I watched the rain from behind the glass window, as it fell softly, silently on a warm July night. The wet brooding darkness gazed at me from the other side of the glass. There was a sense of loneliness akin to us, me and the darkness. The raindrops trickling down the glass pane outside and the deafening silence within the room, was stifling me. I got up, poured myself a drink. With the ice cubes clinking in my glass I slid open the balcony door and stepped out. The rain had intensified. The sleeping city below me was getting drenched.

It has been almost fifteen years that I left the city and though I paid a short visit after a span of four years yet I hardly had time to look at it. The wound of not having you in my life was still raw. I had little interest in anything else other than meeting my mother and my old memories.

This time, however, the city looked cleaner smarter and unfamiliar and I have come to it with pangs of anticipation throbbing in me.

I missed its old world charm, where I spent my college days studying medicine, where you happened in my life – the aging houses, their shuttered windows, close terraces, the maze of narrow lanes, the roadside tea stalls, the neighbourhood sweetshops , where each corner had its own story to tell.
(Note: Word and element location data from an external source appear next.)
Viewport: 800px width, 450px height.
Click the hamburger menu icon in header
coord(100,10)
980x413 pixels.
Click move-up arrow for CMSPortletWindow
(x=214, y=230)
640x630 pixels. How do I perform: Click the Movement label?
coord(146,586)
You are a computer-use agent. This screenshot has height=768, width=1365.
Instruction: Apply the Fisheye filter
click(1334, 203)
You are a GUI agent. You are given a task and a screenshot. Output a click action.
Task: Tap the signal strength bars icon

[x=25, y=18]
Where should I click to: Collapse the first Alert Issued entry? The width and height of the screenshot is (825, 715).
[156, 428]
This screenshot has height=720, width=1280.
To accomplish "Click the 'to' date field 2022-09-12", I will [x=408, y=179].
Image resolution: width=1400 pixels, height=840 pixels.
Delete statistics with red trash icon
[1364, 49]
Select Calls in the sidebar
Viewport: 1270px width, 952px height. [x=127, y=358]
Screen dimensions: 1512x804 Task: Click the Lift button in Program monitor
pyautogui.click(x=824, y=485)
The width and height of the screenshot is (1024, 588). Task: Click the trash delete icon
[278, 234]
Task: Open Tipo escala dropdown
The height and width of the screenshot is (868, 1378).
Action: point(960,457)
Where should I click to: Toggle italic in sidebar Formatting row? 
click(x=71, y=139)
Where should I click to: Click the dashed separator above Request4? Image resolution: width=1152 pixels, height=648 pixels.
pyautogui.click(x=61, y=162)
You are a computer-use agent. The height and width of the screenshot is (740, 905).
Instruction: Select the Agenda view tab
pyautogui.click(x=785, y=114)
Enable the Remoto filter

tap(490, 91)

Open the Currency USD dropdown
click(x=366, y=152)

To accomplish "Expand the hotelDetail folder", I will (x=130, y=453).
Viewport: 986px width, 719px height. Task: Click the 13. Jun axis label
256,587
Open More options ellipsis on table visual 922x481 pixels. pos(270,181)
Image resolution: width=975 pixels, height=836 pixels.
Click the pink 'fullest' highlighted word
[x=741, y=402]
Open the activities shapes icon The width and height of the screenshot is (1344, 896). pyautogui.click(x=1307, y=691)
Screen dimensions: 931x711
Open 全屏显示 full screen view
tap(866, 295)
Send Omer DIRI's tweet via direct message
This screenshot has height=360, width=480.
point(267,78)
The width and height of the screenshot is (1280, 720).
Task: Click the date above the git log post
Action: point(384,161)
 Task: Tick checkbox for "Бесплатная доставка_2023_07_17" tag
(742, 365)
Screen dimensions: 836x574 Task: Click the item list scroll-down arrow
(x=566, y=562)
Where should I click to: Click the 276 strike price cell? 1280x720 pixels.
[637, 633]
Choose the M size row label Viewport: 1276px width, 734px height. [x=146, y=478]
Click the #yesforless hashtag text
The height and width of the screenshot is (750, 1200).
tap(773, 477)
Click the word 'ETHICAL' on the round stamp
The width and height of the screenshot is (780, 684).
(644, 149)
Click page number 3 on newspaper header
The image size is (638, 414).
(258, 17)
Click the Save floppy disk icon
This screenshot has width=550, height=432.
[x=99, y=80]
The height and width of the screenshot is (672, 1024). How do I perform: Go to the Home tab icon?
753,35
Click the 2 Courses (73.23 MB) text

The rhythm of the rain made me go deeper into introspection and I realized that I never got used to living without you. Now, isn’t it amusing, since we have never lived together? You were and still are more of a desire I have always wished to live with. This deep desire for you spread its root far within me and I have grown fond of spending my quiet time with you through this diary. Here, in these pages, somehow you become mine. After traversing through a lonely life for decades, this desire was on the verge taking a shape. It was only a matter of few hours for you to become a reality. This thought made me restless.

I took a swig from my glass. It slithered down my throat spreading a sense of calm. My initial years abroad made me a loner. I travelled far from my home with the burden of repaying a huge debt of my deceased abusive father. My mother and my younger brother were struggling hard to live a decent life back in India. I nosedived into work when an inland letter came from you informing me about your marriage. There was a snide remark about my lack of commitment and courage to take the relationship to the next level. Your letter is still with me and my eyes often caress your words.

I learnt that you were getting married to a brilliant young professor of economics, Probal Chatterjee. He was well known among students of the college para (neighbourhood) for his debating skills during college days and I too heard him once. Life lost all its colours and turned monochromatic. I withdrew into my shell and the cold alien country where I knew none, became my saviour. The roads, the buildings, the people and everything around was not even remotely familiar. I was all alone with my grief with none to share it with. Gradually I learnt to live with it and found that it suited me fine to be with myself.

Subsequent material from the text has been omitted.